Ayer fui a almorzar con mis tres primeros compañeros de trabajo de mi primer día hace siete años en la Corte. Fue casualidad. Iba a ir solo con un uno, pero por casualidades del destino, coincidimos todos. Como cuando los grupos viejos de rock hacen el concierto de la reunión, al principio no sabíamos ni qué decirnos.
Caballeros, los tres, me preguntaron dónde quería comer. Considerando la ubicación y el antojo, alegremente anuncié que íbamos todos para el Tin Jo.
Empezamos a recorrer cuadras. Por ir hablando paja, no noté la ruta exacta. Cuando me percaté, hice alto en el camino e informé que íbamos por el camino equivocado.
Intercambiaro miradas primero…
“Dijiste Tin Jo, por eso vamos para el chino de la esquina”- me explicó uno.
“Acordate que somos funcionarios públicos- me recordó el segundo- Si almorzamos hoy en el Tin Jo, no comemos los últimos dos días”
“Vamos por medio dieciocho de gatonés- sentenció el último- te estás malcostumbrando a educarte y a moverte en esas alturas”

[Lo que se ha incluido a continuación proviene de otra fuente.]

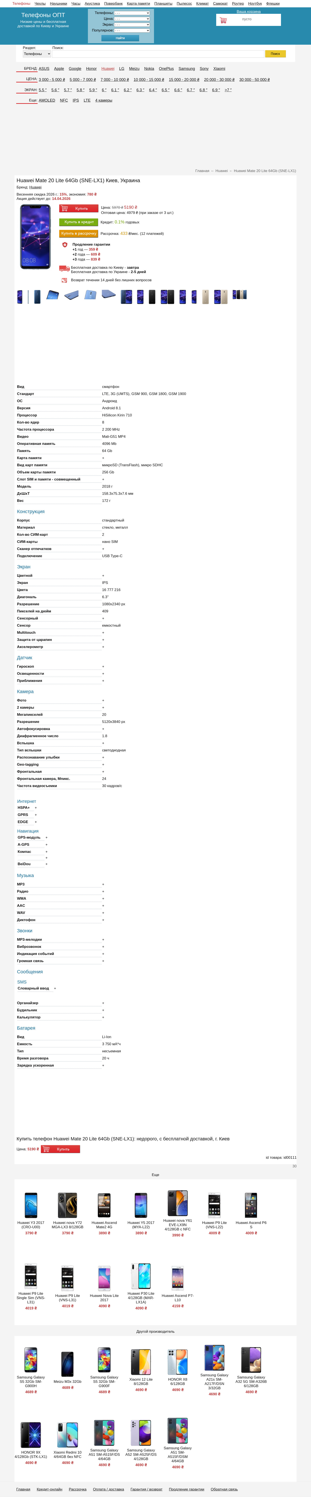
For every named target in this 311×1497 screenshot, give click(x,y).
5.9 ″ (93, 90)
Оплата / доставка (108, 1489)
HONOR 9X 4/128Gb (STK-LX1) (31, 1454)
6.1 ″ (115, 90)
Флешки (272, 4)
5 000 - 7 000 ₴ (83, 79)
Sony (204, 68)
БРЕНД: (30, 68)
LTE (87, 100)
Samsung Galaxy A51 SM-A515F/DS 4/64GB (104, 1454)
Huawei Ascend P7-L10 (178, 1298)
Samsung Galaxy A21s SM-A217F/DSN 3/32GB (214, 1381)
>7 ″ (228, 90)
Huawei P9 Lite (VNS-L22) (214, 1225)
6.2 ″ (128, 90)
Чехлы (40, 4)
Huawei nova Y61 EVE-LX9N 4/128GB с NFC (177, 1225)
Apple (59, 68)
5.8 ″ (80, 90)
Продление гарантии (186, 1489)
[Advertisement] (155, 137)
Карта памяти (138, 4)
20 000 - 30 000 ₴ (219, 79)
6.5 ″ (166, 90)
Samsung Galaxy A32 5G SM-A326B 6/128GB (251, 1381)
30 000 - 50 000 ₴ (254, 79)
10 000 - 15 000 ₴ (149, 79)
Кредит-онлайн (49, 1489)
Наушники (58, 4)
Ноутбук (255, 4)
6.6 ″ (178, 90)
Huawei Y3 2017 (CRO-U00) (30, 1225)
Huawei (108, 68)
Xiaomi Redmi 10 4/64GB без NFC (67, 1454)
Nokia (149, 68)
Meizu (134, 68)
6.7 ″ (191, 90)
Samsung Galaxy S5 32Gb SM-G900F (104, 1381)
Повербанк (113, 4)
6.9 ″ (216, 90)
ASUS (44, 68)
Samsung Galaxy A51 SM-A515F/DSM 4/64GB (178, 1454)
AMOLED (47, 100)
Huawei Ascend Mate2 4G (104, 1225)
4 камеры (103, 100)
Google (75, 68)
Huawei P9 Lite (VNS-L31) (67, 1298)
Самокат (220, 4)
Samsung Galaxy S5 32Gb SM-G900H (31, 1381)
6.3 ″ (140, 90)
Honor (91, 68)
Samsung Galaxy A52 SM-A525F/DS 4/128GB (141, 1454)
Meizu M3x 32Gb (68, 1382)
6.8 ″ (203, 90)
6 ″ (104, 90)
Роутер (238, 4)
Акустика (92, 4)
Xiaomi (219, 68)
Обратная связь (224, 1489)
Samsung (187, 68)
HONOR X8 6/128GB (177, 1381)
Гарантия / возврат (146, 1489)
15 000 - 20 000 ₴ (184, 79)
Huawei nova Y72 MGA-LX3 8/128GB (67, 1225)
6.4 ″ (153, 90)
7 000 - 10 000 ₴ (115, 79)
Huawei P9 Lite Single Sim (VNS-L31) (31, 1297)
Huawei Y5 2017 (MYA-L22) (141, 1225)
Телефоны (21, 4)
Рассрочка (78, 1489)
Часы (76, 4)
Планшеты (163, 4)
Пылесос (184, 4)
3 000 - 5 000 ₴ (52, 79)
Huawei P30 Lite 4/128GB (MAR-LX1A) (141, 1297)
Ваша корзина (249, 11)
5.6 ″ (55, 90)
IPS (76, 100)
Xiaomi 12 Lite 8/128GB (141, 1381)
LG (121, 68)
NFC (64, 100)
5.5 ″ (43, 90)
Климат (202, 4)
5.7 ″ (68, 90)
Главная (23, 1489)
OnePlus (166, 68)
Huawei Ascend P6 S (251, 1225)
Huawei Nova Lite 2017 (104, 1298)
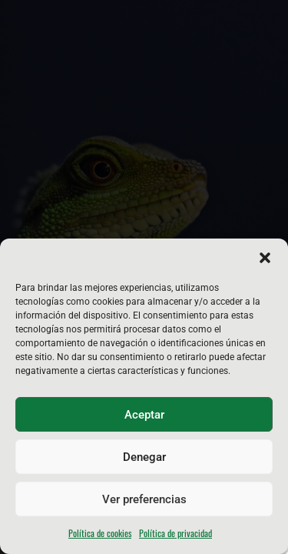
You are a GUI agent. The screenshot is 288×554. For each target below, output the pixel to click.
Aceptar (144, 415)
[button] (265, 257)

Y comimos todos en un chino céntrico de mesas de formica, tele sintonizado en noticias nacionales, pan cuadrado en canasta de plástico y margarina, arroces que sabían a gloria embebidos en grasa y carnes no identificables, y dueños chinos simpáticos de español a medias.
Nos reímos durante una hora, nos atragantamos el chop suey y el wan tan entre anécdotas y recuerdos. Ignoré mi celular y mi vida laboral de vacíos y plásticos y añoré estar de nuevo con ellos de nuevo en el día a día de los juicios y los casos.
Creo que tiene razón Mauricio. El aire de este lado de la ciudad es malsano. En las alturas, se ha descrito el síndrome del alienado, donde le falta el oxígeno, uno se marea, se le olvidan las cosas y los orígenes, y lo peor, empieza a pensar, a hablar y a comportarse como un legítimo comemierda.